Cinq ans après l'introduction par l'UE d'une loi monumentale sur la protection des données afin de contrôler les grandes technologies, le régulateur irlandais en est le principal exécuteur. Les critiques disent que cela aide à expliquer pourquoi la régulation échoue.

data protection commissioner en Irlandedata protection commissioner en Irlande
Écrit par LePetitJournal Dublin avec European Data News Hub (EDNH)
Publié le 16 juin 2023, mis à jour le 16 juin 2023

Dublin est au centre du régime du Règlement général sur la protection des données (RGPD) car la ville abrite les sièges européens de sociétés telles que Google, Meta, Twitter et TikTok.

La régulation est un défi direct aux modèles d'affaires de ces entreprises, qui recueillent des données personnelles pour créer les algorithmes qui servent du contenu et des publicités à leurs utilisateurs.

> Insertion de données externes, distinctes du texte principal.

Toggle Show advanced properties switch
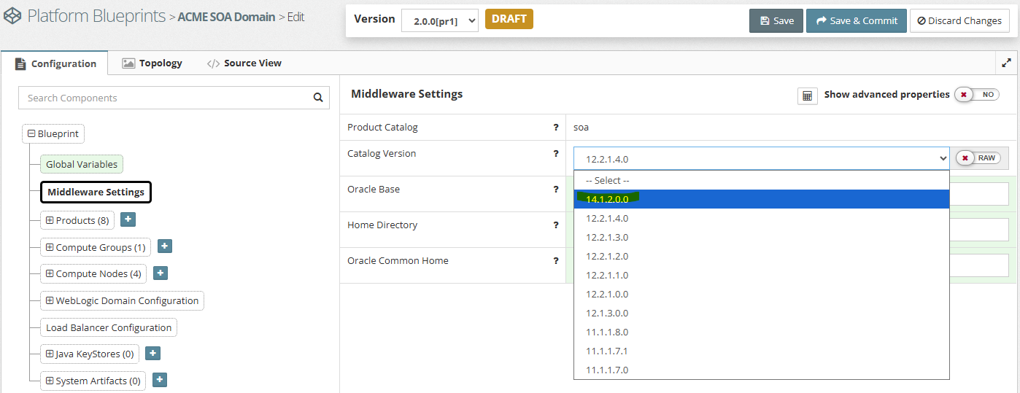Image resolution: width=1020 pixels, height=393 pixels. coord(976,95)
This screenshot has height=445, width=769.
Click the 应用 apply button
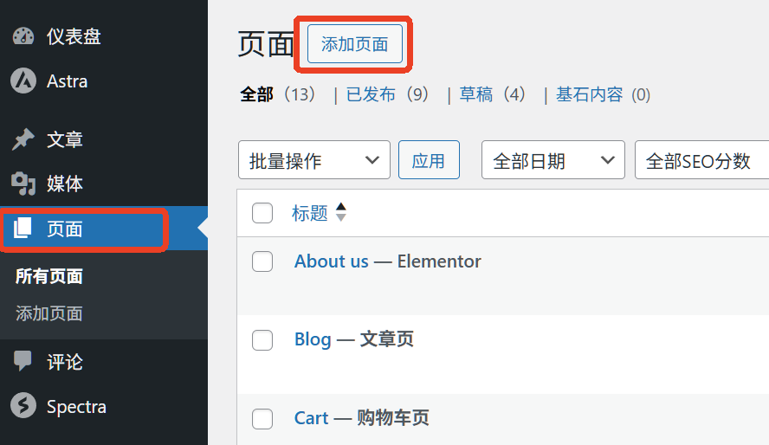pyautogui.click(x=429, y=160)
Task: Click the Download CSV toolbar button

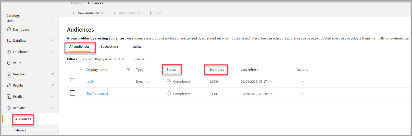Action: (x=127, y=13)
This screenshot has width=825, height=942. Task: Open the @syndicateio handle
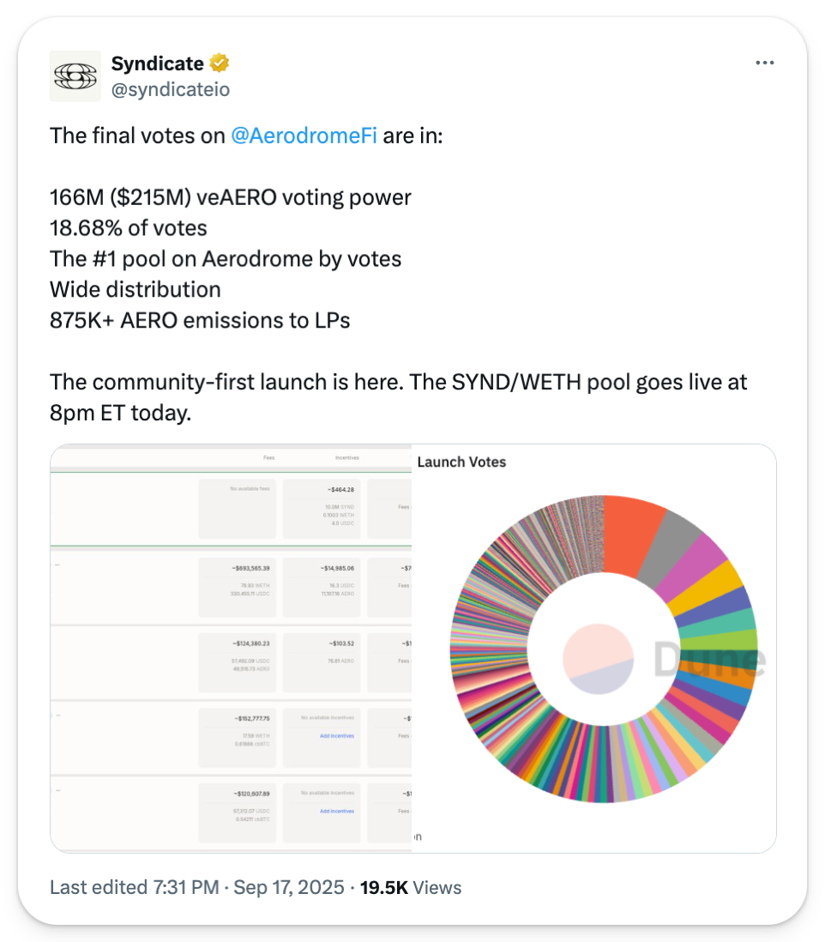(x=171, y=89)
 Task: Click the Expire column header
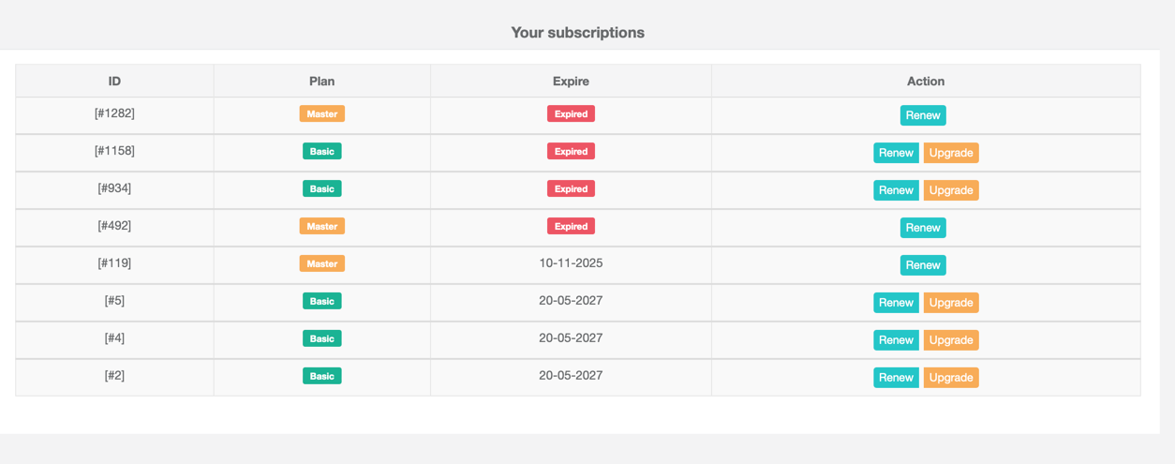pos(571,82)
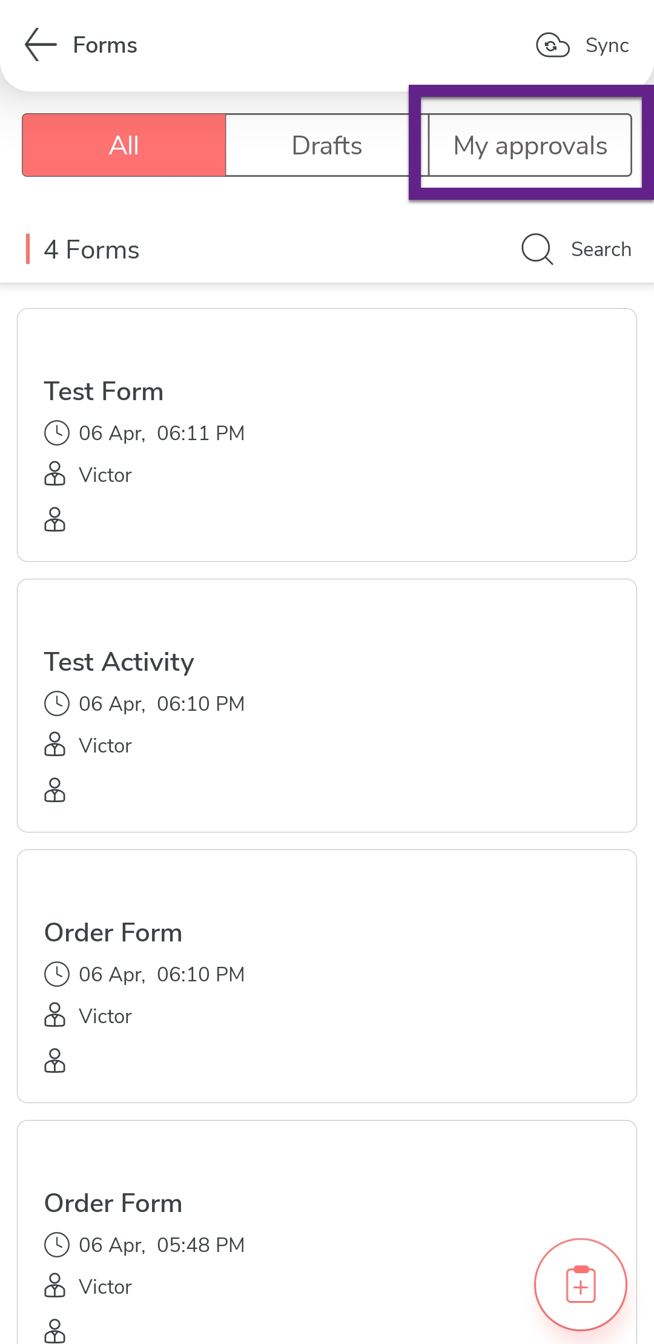Tap the Sync label
Screen dimensions: 654x1344
click(607, 45)

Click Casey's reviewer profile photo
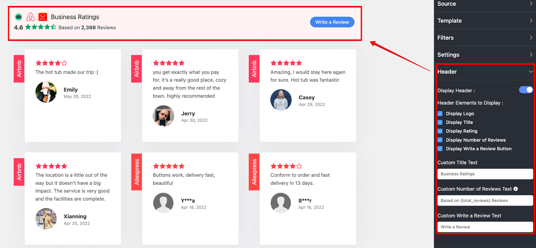tap(281, 100)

Et son application est un défi pour l'Irlande, qui a courtisé les grandes technologies avec des incitations fiscales généreuses.

Même si la 19e plus grande nation de l'UE est de loin le plus grand émetteur de sanctions RGPD du bloc -- ayant infligé à Meta une amende record de 1,2 milliard d'euros le mois dernier -- les critiques disent que l'application du RGPD est une blague et que l'Irlande en est le principal bouffon.

"L'échec de l'Europe à appliquer le RGPD expose tout le monde à un risque aigu à l'ère numérique", a écrit Johnny Ryan de l'Union irlandaise des libertés civiles dans un rapport marquant les cinq ans du RGPD.

Il a déclaré que l'Europe pouvait difficilement prétendre être une superpuissance régulatrice si elle ne pouvait même pas faire respecter ses propres lois.

Amende imposée en vertu du règlement général sur la protection des données de l'UE :

Amende imposée en vertu du règlement général sur la protection des données de l'UE


Enchevêtrement de confusion

Le RGPD, qui est entré en vigueur il y a cinq ans ce jeudi, est censé protéger les Européens contre l'utilisation abusive de leurs données par les entreprises et les institutions publiques.

La loi stipule que les citoyens doivent consentir aux façons dont leurs données sont utilisées.

Le RGPD est appliqué par les agences nationales de protection des données (DPAs).

Cependant, des critiques comme Ryan, le militant autrichien Max Schrems, et une série de groupes de défense des droits numériques disent que les affaires peuvent prendre des années à résoudre, que les punitions sont rarement assez sévères et que les citoyens ont peu de droits à participer.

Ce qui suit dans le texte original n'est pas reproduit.